I have an actor which receive Int and accumulate result to the buffer. Some times actor can throw exception. What is the best way to restore previous state of buffer into actor after exception ?
BR.
In order to control what happens you need to set the supervisor strategy on the parent actor.
override val supervisorStrategy =
OneForOneStrategy(maxNrOfRetries = 10, withinTimeRange = 1 minute) {
case e: Exception => {
println(s"got exception ~ ${e.getMessage()}")
Resume // Or Continue, Escalate, Restart, Stop
}
}
If you would like to handle the exception then resume the actor then your handler would return Resume
When resuming, the actor state remains unchanged.
In addition to manub's answer, you should also consider separating
into two actors as follows:
The accumulating actor should create a child actor. This child actor does the job that can potentially fail, and then sends the result of its job as a message back to its parent. The parent actor receives the result of the job and does the accumulating, or a notification that the child actor has failed. This way, you can, for example, restart failed jobs using various supervision strategies.
For more information on such an approach, see for example this answer Handling Faults in Akka actors
In order to be able to recover the state of a stateful actor you should consider Akka Persistence. You will require a durable store (Cassandra or LevelDB for example) to persist state, and the framework will handle restoring the state for you (provided that you have a PersistentActor
).
http://doc.akka.io/docs/akka/current/scala/persistence.html explains in detail how to achieve this.

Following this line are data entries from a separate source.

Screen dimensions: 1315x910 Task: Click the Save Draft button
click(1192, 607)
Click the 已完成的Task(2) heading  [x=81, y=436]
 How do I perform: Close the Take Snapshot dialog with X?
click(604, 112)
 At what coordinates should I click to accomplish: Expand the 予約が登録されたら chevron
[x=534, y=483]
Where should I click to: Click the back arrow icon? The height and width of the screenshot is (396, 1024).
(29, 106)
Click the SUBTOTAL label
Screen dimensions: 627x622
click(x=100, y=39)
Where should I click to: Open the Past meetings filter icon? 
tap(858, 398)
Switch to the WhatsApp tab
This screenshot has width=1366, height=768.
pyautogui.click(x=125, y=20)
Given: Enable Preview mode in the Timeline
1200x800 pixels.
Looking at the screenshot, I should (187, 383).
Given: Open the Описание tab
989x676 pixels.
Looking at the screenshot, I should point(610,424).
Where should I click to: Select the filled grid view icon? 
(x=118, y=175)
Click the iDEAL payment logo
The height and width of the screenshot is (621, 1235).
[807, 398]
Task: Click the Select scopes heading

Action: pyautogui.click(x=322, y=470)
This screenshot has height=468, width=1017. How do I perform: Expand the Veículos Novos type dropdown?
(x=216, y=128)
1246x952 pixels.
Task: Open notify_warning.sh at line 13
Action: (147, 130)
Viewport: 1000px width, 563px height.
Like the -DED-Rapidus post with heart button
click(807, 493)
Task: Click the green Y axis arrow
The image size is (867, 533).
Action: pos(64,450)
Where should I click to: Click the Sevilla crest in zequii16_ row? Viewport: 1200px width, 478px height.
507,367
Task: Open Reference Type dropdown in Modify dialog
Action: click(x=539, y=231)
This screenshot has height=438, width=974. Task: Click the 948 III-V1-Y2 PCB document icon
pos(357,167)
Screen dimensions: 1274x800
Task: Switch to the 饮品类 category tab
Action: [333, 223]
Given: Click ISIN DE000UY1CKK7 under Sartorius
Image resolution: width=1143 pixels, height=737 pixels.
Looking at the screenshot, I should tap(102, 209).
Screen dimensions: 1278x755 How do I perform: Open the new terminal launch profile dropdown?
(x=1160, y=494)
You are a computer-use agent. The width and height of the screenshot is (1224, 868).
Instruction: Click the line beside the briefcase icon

You can set the Supervisor strategy to Resume. When your Actor throws an exception, the Supervisor will handle the exception and your Actor will throw away the current message and move on to the next one. (Newer versions of Akka let you set a maximum number of retires on the same message)
If instead, you would like your Actor to continue processing the message that caused the exception, you can use a try-catch-finally block.